Let $ f [a,b] \rightarrow \mathbb{R}, [a,b] \subset \mathbb{R} $ and a partition $ P = \{ a=t_0 < t_1 < \cdots<t_n = b \} $ of $ [a,b]$. If:
$$ V(f,P)=\sum_{i=1}^n |f(t_i) - f(t_{i-1})| $$
is the variation of $f$ over $P$, then the total variation of $f$ over $[a,b]$ is:
$$ V_a^b f=\sup_P V(f,P) $$
If $f$ is continuous on $[a,b]$ then (Problems in Mathematical Analysis III, W.J.Kaczor M.T.Nowak, Exer. 1.2.15):
$$ \lim_{\mu (P) \rightarrow 0} V(f,P) = V_a^b f \tag 1 $$
where $ \mu(P) $ is the "mesh" of P. I am wondering if there are conditions other than the continuity of $f$ (e.g. if $f$ is of bounded variation?), under which $(1)$ is also valid.
Here's a counterexample to the suggestion that this works when $f$ is just a bounded variation function. Let $f:[0,1]\rightarrow\mathbb{R}$ with $f(1/i)=2^{-i},$ for all $i\geq 2,$ and $f(x)=0$ for all other $x\in[0,1].$ Then since each of these "spikes" adds $2^{1-i}$ to the total variation, $V_{0}^{1}f=1,$ which proves that $f$ is of bounded variation.

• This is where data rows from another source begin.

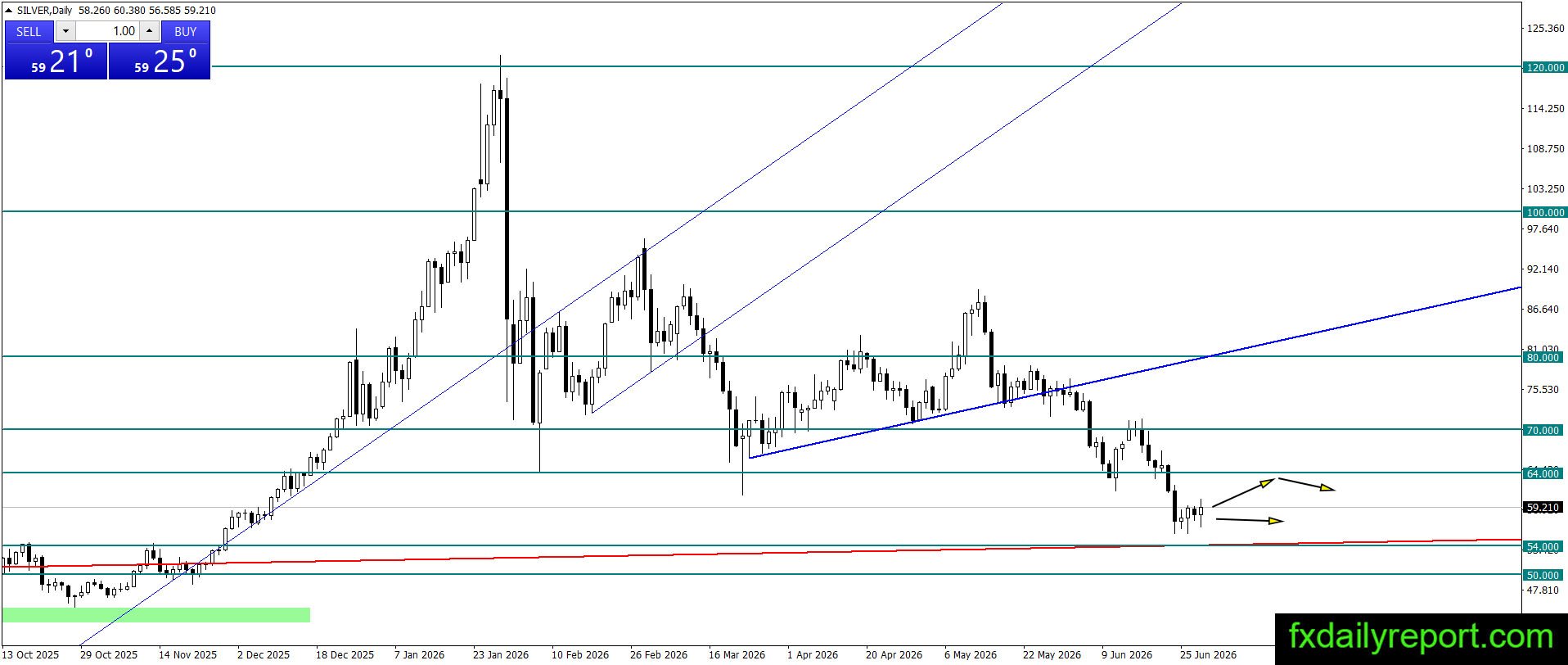This screenshot has width=1568, height=665.
Task: Collapse the one-click trading panel triangle
Action: pos(9,11)
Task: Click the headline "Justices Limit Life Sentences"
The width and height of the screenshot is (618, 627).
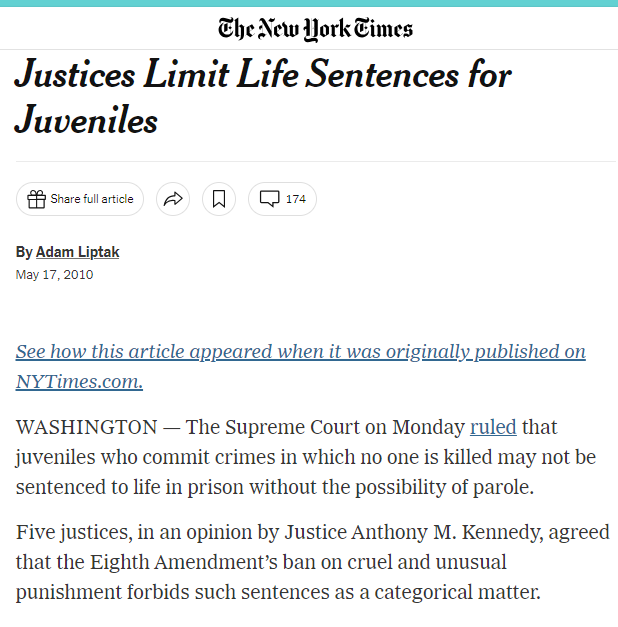Action: (262, 77)
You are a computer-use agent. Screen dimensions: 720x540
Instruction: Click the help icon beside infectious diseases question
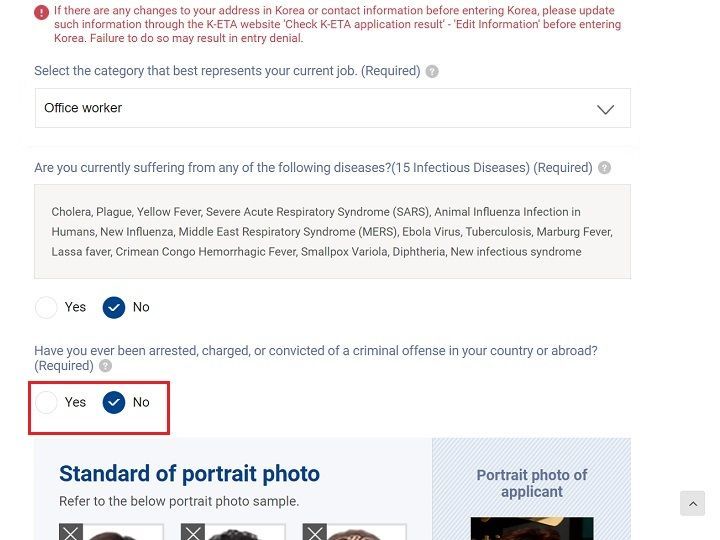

Now let $P'\subset(0,1)\cap(\mathbb{R}\setminus\mathbb{Q})$, $P=\{0,1\}\cup P'$, so that $P$ is a partition of $[0,1]$ with all of its points in the interior of $(0,1)$ irrational. Then $V(f,P)=0,$ since $f(t_{i})=0$ for all $t_{i}\in P.$ Clearly we may choose a sequence of partitions with this property such that $\mu(P)\rightarrow 0,$ but $V(f,P)\equiv 0$ cannot possibly converge to $V_{0}^{1}f=1.$